Li Sicheng tertawa kecil dan menepuk hidung istrinya, menyerahkan pakaian yang sudah disiapkannya. "Apa yang kamu pikirkan? Kenakan pakaianmu." Merasa malu, Su Qianci mengambil bra dari suaminya dan menatap pria itu. Li Sicheng melihatnya, membungkuk dan berbisik, "Jika kamu mau, aku juga bisa …."

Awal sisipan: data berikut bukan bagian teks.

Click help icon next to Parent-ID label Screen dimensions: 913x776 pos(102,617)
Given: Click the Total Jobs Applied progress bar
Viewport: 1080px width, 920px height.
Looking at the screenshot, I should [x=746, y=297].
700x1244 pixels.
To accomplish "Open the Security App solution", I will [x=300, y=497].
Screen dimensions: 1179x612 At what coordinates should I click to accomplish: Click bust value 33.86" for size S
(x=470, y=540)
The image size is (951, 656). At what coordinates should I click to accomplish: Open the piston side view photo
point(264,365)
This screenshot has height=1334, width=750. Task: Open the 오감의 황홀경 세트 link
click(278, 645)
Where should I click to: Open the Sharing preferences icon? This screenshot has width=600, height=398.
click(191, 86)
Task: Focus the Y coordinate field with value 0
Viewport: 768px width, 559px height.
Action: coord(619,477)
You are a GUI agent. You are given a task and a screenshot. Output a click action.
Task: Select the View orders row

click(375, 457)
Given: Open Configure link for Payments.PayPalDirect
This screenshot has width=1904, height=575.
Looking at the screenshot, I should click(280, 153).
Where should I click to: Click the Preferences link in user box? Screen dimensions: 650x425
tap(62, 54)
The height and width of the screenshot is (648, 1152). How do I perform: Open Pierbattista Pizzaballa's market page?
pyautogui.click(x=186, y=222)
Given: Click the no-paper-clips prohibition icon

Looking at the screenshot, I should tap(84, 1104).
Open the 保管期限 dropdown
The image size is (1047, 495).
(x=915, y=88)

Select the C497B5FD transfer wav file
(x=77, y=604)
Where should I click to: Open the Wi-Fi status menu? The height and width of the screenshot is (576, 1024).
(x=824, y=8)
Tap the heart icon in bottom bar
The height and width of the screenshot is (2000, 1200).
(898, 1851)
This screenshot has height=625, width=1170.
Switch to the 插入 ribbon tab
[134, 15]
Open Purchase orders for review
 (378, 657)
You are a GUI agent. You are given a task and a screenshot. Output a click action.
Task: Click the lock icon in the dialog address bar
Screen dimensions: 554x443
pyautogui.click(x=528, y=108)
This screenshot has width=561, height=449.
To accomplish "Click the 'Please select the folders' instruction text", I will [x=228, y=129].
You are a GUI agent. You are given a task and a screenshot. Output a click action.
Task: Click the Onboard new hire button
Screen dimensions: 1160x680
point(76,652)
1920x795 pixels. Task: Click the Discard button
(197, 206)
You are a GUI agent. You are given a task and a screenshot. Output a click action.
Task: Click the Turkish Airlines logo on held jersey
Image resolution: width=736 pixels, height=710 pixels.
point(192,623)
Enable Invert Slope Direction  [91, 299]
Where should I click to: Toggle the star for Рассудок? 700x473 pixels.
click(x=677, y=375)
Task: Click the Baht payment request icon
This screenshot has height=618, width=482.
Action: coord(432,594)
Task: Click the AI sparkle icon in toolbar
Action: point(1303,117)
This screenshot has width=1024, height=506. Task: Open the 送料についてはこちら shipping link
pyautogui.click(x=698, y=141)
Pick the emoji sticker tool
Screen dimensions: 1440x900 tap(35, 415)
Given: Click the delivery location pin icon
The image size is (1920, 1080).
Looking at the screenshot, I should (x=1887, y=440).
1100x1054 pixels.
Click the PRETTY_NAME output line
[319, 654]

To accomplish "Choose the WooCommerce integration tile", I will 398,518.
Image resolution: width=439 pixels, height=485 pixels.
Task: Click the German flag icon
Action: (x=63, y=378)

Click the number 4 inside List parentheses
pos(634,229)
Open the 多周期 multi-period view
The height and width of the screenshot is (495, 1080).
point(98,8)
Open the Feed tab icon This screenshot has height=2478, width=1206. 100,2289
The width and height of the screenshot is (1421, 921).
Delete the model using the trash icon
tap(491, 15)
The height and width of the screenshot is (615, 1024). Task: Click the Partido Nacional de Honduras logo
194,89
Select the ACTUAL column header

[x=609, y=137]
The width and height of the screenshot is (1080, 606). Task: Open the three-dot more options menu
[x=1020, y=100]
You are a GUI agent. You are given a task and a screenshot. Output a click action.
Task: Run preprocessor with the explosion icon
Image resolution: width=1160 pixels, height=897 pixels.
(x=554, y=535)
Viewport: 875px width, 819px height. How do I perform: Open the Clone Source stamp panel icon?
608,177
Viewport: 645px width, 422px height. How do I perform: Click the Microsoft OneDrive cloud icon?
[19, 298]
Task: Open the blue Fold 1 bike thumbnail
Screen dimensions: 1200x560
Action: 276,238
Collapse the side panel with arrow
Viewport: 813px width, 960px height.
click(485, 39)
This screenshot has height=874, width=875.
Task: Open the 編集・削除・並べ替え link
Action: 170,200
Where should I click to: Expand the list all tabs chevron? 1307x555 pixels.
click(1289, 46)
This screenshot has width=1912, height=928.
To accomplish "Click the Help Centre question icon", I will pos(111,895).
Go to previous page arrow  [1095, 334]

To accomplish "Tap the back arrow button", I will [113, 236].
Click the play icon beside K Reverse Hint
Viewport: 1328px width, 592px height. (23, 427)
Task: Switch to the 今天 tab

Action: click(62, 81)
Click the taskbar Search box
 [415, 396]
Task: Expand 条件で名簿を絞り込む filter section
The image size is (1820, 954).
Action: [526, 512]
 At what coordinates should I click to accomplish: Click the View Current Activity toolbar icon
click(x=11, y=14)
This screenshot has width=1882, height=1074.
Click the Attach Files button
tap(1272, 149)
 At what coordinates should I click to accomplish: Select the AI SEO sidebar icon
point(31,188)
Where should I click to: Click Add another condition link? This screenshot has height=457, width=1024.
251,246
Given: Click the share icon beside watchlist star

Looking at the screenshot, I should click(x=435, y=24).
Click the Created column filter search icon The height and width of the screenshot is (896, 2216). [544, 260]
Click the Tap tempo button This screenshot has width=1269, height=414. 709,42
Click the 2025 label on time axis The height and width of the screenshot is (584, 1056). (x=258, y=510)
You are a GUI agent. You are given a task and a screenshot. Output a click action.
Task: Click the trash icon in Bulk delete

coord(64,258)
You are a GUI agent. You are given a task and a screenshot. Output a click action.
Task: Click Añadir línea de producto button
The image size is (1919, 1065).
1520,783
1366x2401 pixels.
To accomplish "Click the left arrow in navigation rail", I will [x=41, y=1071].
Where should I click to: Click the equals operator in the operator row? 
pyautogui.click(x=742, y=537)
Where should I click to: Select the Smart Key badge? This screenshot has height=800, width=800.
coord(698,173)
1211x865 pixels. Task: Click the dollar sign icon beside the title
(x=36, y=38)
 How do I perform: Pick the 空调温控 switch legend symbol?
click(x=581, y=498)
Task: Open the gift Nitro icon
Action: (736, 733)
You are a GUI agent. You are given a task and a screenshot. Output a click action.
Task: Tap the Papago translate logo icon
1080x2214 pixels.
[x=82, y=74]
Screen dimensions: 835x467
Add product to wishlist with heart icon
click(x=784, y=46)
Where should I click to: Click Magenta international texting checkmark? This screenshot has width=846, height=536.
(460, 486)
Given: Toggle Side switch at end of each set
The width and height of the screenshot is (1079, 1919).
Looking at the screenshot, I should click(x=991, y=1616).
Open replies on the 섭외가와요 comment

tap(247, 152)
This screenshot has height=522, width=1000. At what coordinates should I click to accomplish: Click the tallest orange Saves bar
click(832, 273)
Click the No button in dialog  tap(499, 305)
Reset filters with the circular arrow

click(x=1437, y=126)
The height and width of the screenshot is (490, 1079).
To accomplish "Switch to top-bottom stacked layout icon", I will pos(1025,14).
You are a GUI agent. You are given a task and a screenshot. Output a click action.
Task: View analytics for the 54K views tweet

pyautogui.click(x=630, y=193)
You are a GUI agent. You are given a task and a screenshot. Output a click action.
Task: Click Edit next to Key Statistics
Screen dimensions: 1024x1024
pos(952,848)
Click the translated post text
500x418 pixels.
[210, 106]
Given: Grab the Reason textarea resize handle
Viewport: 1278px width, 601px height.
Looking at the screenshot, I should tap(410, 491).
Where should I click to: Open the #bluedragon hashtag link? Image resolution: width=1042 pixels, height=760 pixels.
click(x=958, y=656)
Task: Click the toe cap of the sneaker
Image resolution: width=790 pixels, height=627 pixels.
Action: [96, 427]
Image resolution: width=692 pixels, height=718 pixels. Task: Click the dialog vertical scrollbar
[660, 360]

"Tidak!" Dia mendorongnya. "Kamu akan menyakiti bayinya."

"Apa yang kamu bicarakan? Aku akan mengatakan bahwa aku juga bisa membantumu berpakaian." Dia mengambil bra di tangan Su Qianci, membungkuk untuk membantu istrinya mengenakan bra-nya. Wajah Su Qianci memerah lagi. Bahkan lehernya pun merona merah. Terpesona, Li Sicheng berhenti bernapas sejenak. Alih-alih kembali membantunya, dia malah merengkuh Su Qianci ke dalam pelukannya dan dengan lembut mengisap daun telinga istrinya.

Su Qianci bergidik dan meletakkan tangannya di dada suaminya, membuat erangan ambigu. Tapi dia cepat-cepat menghentikan dirinya sendiri dan berbisik, "Bukankah kamu mengatakan kita memiliki sesuatu untuk dilakukan hari ini … ah, jangan menggigit!"

Li Sicheng mengambil gaun yang baru saja disiapkan untuk Su Qianci dan memakaikan gaun itu pada tubuh istrinya. Dengan sebuah senyum yang lebih lebar lagi, Su Qianci bergumam, "Aku hanyalah hamil, tidak lumpuh. Kamu memakaikan pakaian padaku setiap hari. Bagaimana jika aku tidak tahu cara berpakaian sendiri di masa yang akan datang?"

"Kalau begitu aku akan … membantumu berpakaian seumur hidupmu." Hidung Li Sicheng menyentuh hidung Su Qianci sebelum dia mencium bibir istrinya. "Sekarang, bisakah saya meminta Nyonya Li untuk mengangkat lengannya agar saya bisa memasukannya ke lengan baju?"

"Baiklah, Tuan Li."

Setelah Su Qianci berpakaian dan berjalan keluar, dia menemukan bahwa waktu sudah menunjukkan pukul 11 pagi lewat. Tidak heran Li Sicheng datang untuk membangunkan dirinya. Setelah beberapa makanan pembuka, sudah waktunya untuk makan siang. Li Jinnan tinggal di rumah sakit pada hari sebelumnya, dan terlihat jauh lebih baik sekarang. Pria itu selalu mengenakan sebuah kemeja saja, jadi dia terlihat sangat buncit dan pucat hari ini. Ketika Li Jinnan melihat Su Qianci, Li Jinnan menyapa, "Kakak Ipar."

"Adik ipar, ini makan siang."

Li Jinnan tersenyum dan mengangkat tangannya. Sulit baginya untuk mengambil sumpit. Dia menghirup udara dingin sambil makan.

"Kenapa kau tidak tinggal di rumah sakit lebih lama? Para perawat akan merawatmu. Sangat tidak nyaman bagimu untuk pulang secepat ini."

Su Qianci mengambil sumpit Li Jinnan dan membantu adik iparnya mengambil makanan yang dicoba diambilnya. Ketika dia akan menyuapi Li Jinnan, Li Sicheng mengulurkan tangan, mengambil sumpit dari tangan istrinya, dan menjejalkan potongan makanan itu ke mulut adiknya. "Ayah ingin membiarkannya menderita, jadi dia tidak akan tinggal di rumah sakit. Lagipula dia tidak bisa mati."